Pero los “otros” existen y tienen un peso; los más sistemáticos serían los chinos -que tienen planeada, entre otras cosas, la apertura de 1.000 museos en el inmediato futuro- y se nota, como en otros ámbitos, un cierto nerviosismo occidental, porque, a fin de cuentas, China es el segundo mercado mundial en cuanto a arte (es más, según algunos analistas ya pasó a ser el primero).

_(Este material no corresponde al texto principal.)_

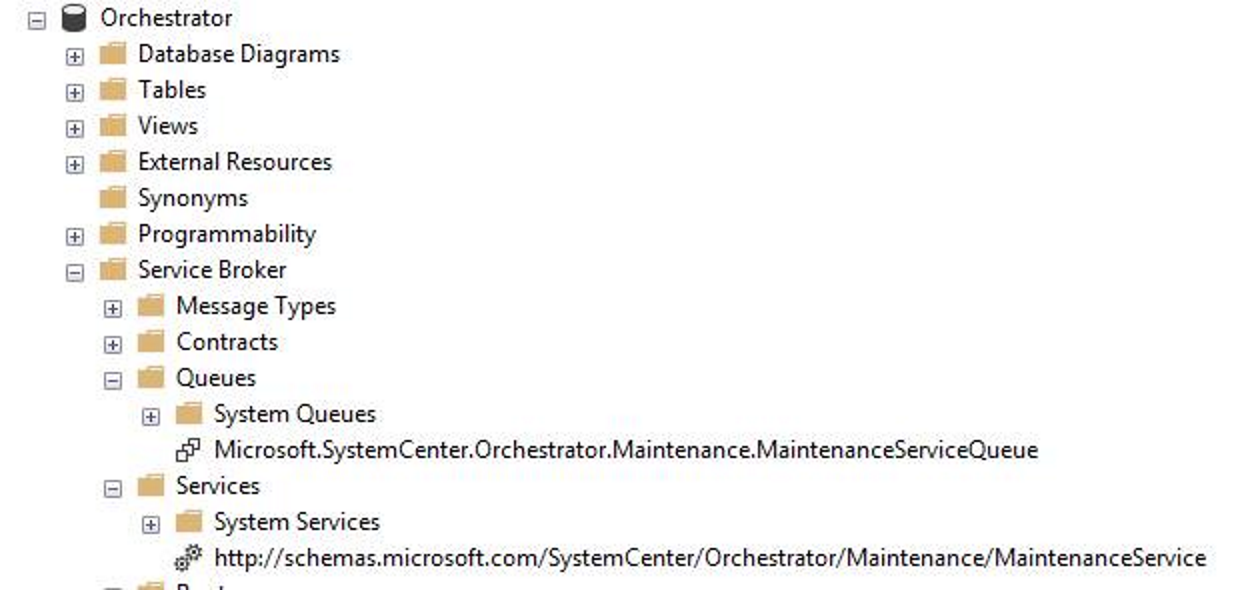This screenshot has width=1238, height=590.
Task: Collapse the Queues node
Action: (x=113, y=381)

¿Pero, qué compran, veteranos y nuevos ricos, euronorteamericanos y BRICanos? Llama la atención el avasallante interés común por el arte contemporáneo (vale decir, entre 1950 y hoy), que ha superado al arte “clásico” desde hace un tiempo: por ejemplo, Renacimiento e impresionistas, una vez estrellas de las subastas, parecen encaminadas hacia el crepúsculo. Se trata, siempre según ARTnews de trophy art (arte trofeo), pintores o escultores reconocidos que pueden ostentar el “factor reconocibilidad”, tanto como piezas clave de la historia del arte que como alférez de estabilidad en las cotizaciones. A los usuales Warhol, Bacon, Rothko, Freud, Giacometti, se suma un puñado de “vivientes”: Richter, Murakami, Polke, mientras Hirst ya parece en caída libre. Una posible explicación para la fijación sobre el contemporáneo, además, sería leerla como parte de la “nostalgia del presente”, falta de perspectiva histórica, que aflora doquiera y pasaría, en este caso, de la cultura de masa al highbrow: sólo una hipótesis.

Finalmente, en este panorama borroso y hasta contradictorio, América Latina se encuentra -desde la visual comercial- en una posición saludable: es el interés principal de varios coleccionistas de primer plano y los mismos chinos se están acercando a él cada vez más; la última edición de la hermana de Basilea, Art Basel Miami, ha registrado profusas compras por parte de sudamericanos, sobre todo brasileños, colombianos y peruanos. El New York Times en octubre ha destacado el enorme interés del artworld -vale decir críticos, galerías, museos, coleccionistas estadounidenses (¡es el NY Times, después de todo!)- para el arte pasado y presente de nuestro subcontinente. Suerte y maldición, Uruguay, en los análisis, por lo general, no emerge. Sin embargo, la “euforia” económica (y no sólo) que parecería vivir el país tal vez lo empujará al gran salto de la internacionalización (como “objeto”, obviamente, porque tenemos muchos artistas, pero ningún billonario): si para bien o para mal, habrá que verlo.